隨著人類生活方式的轉變及生活壓力的增大，惡性腫瘤的發生率不斷升高，成為嚴重威脅人類生命健康安全的事件之一，因此抗腫瘤藥物的研究成為臨床迫在眉睫的重要任務。Met-ENK是由5種氨基酸組成的天然肽類化合物，可特異性結合腫瘤細胞表面上的受體，并發揮抑制腫瘤惡性增殖的作用，同時其還具有傳統阿片生長因子所具有的免疫調控、鎮痛等藥理作用。Abate等[5]研究表明，Met-ENK對移植腫瘤細胞的裸鼠具有較好抑制腫瘤細胞生長的作用，同時可延長荷瘤動物的生存時間。楊崢維等[6]研究顯示，Met-ENK可抑制包括肝癌、肺癌、結腸癌、口腔癌、乳腺癌等在內的8種惡性腫瘤細胞的體外增殖，但其抑制強度不同，且與藥物作用時間相關。

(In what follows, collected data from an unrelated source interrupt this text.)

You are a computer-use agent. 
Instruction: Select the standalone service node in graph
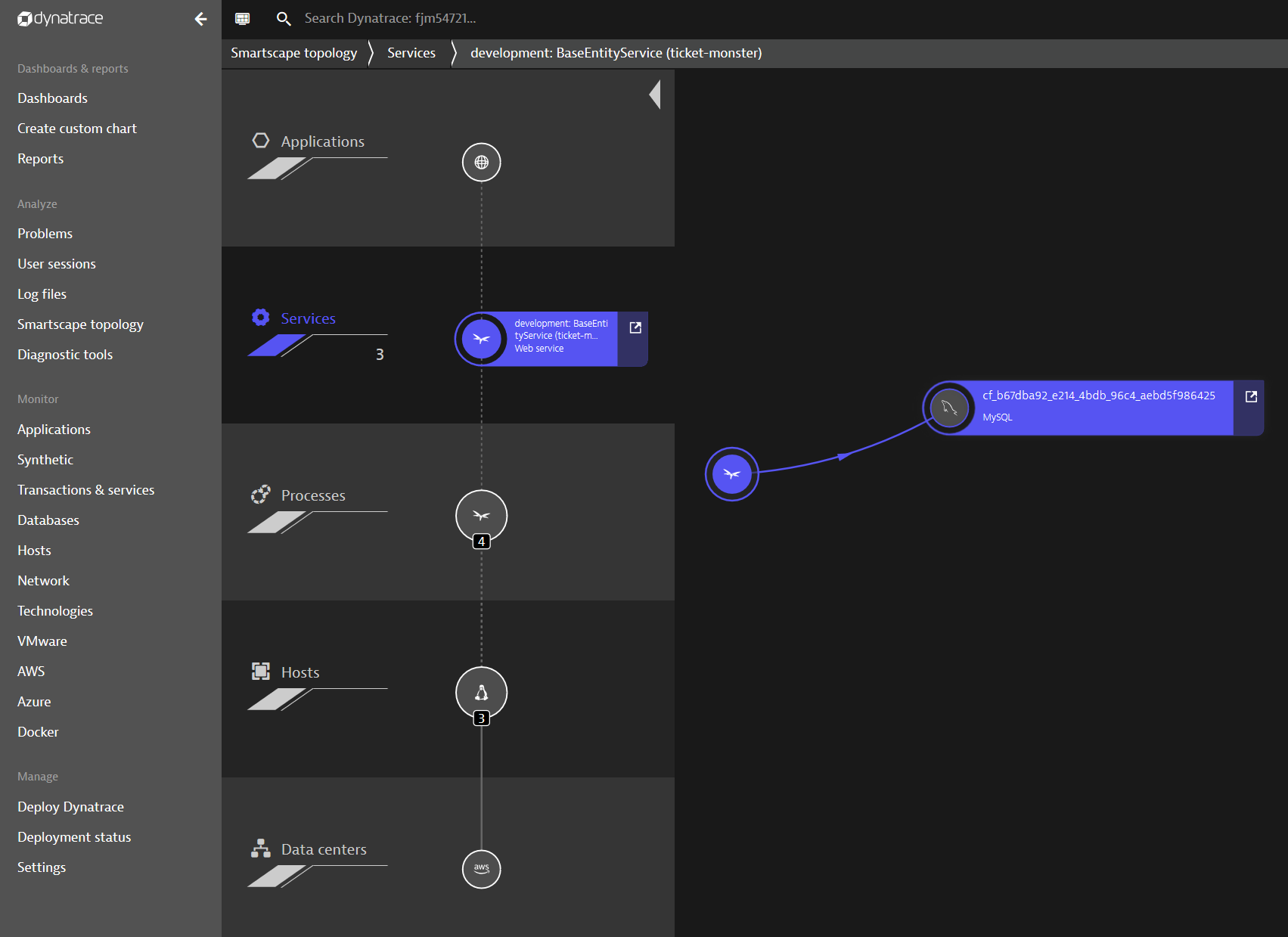[731, 474]
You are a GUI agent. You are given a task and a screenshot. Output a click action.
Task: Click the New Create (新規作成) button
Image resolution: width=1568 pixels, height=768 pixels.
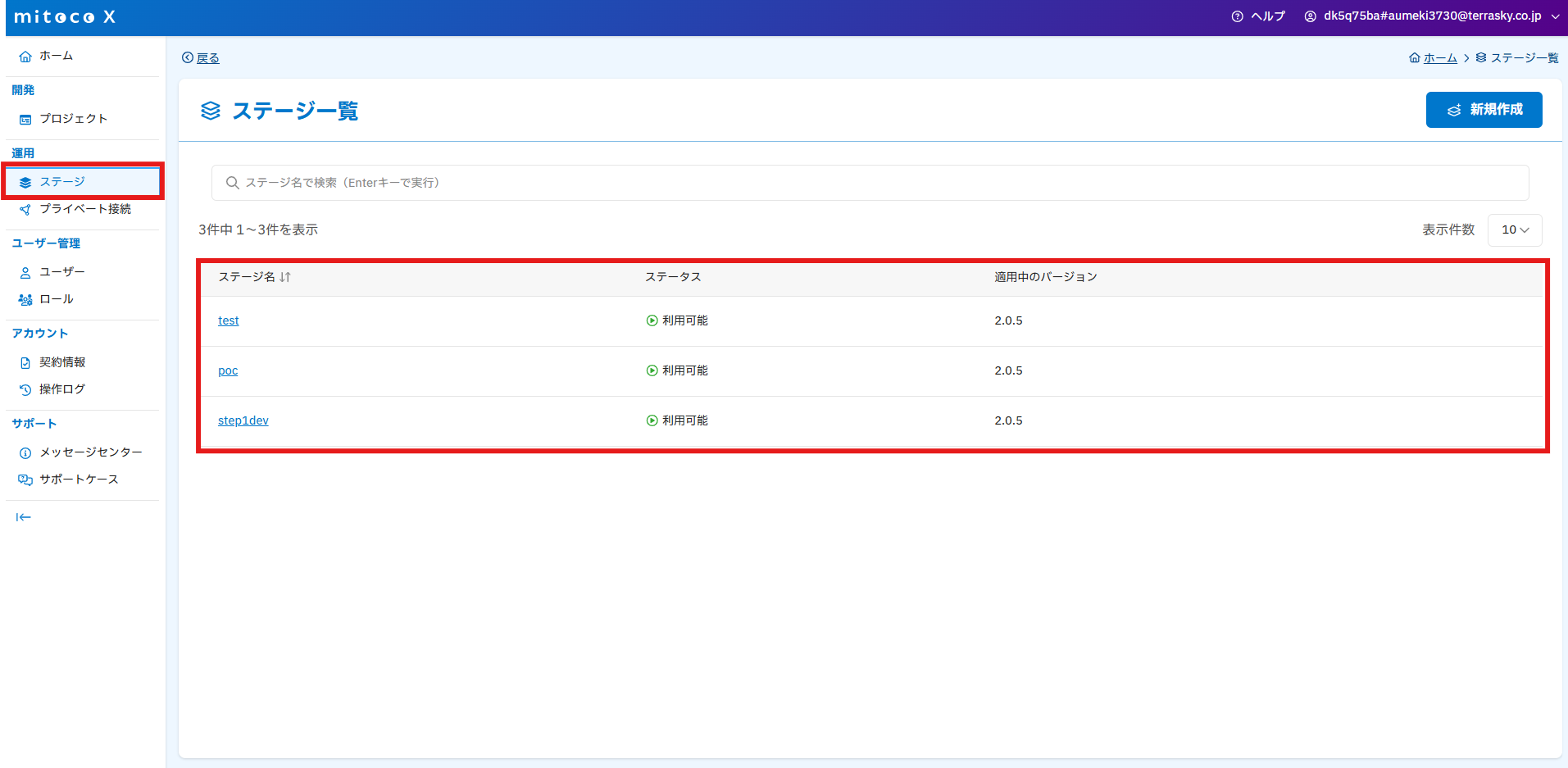coord(1484,110)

本研究中采用MTT法檢測各組SH-SY5Y細胞增殖情況，結果顯示，干預24、48、72 h后，陽性對照組和各實驗組細胞存活率明顯降低，且各實驗組低于陽性對照組，實驗組細胞存活率隨著Met-ENK濃度的增大逐漸降低，表明Met-ENK聯合多柔比星可更有效地抑制SH-SY5Y細胞的增殖，降低細胞存活率，且具有Met-ENK劑量依賴性。李彥博等[7]研究表明，Met-ENK可將腫瘤細胞周期抑制于G0/G1期，其是通過上調抑癌基因P53、P16和細胞周期蛋白激酶相關的抑制因子P21表達，下調磷酸Rb蛋白表達而實現。本研究結果中，陽性對照組和各實驗組凋亡率、G0/G1期細胞比例較陰性對照組升高，S期細胞比例降低，同時說明Met-ENK聯合多柔比星可促進腫瘤細胞的凋亡，并將細胞阻止于G0/G1期；Hoeschest 33258細胞核染色也同樣顯示，陽性對照組和實驗組細胞凋亡現象較陰性對照組更為突出。Tau蛋白主要在神經細胞中廣泛表達，屬于微管蛋白家族成員之一，可被磷酸化、乙酰化、氧化、糖基化等修飾，其中過度磷酸化可使Tau蛋白在神經細胞內堆積，促進神經細胞損傷和凋亡[8-9]。本研究結果中，與對照組比較，陽性對照組和低、中、高劑量實驗組細胞p-Tau蛋白相對表達量明顯升高，中、高劑量實驗組低于陽性對照組，且具有一定的劑量依賴性。這表明Met-ENK可能是通過加速Tau的磷酸化促進腫瘤細胞凋亡，進而起到較好的抗腫瘤作用。

綜上所述，多柔比星聯合Met-ENK可抑制神經母細胞瘤SH-SY5Y細胞的生長，并促進其凋亡，這可能與降低Tau蛋白磷酸化水平有關，但關于Met-ENK的抗腫瘤作用機制還可能存在其他的途徑，這需要臨床進一步研究加以確認。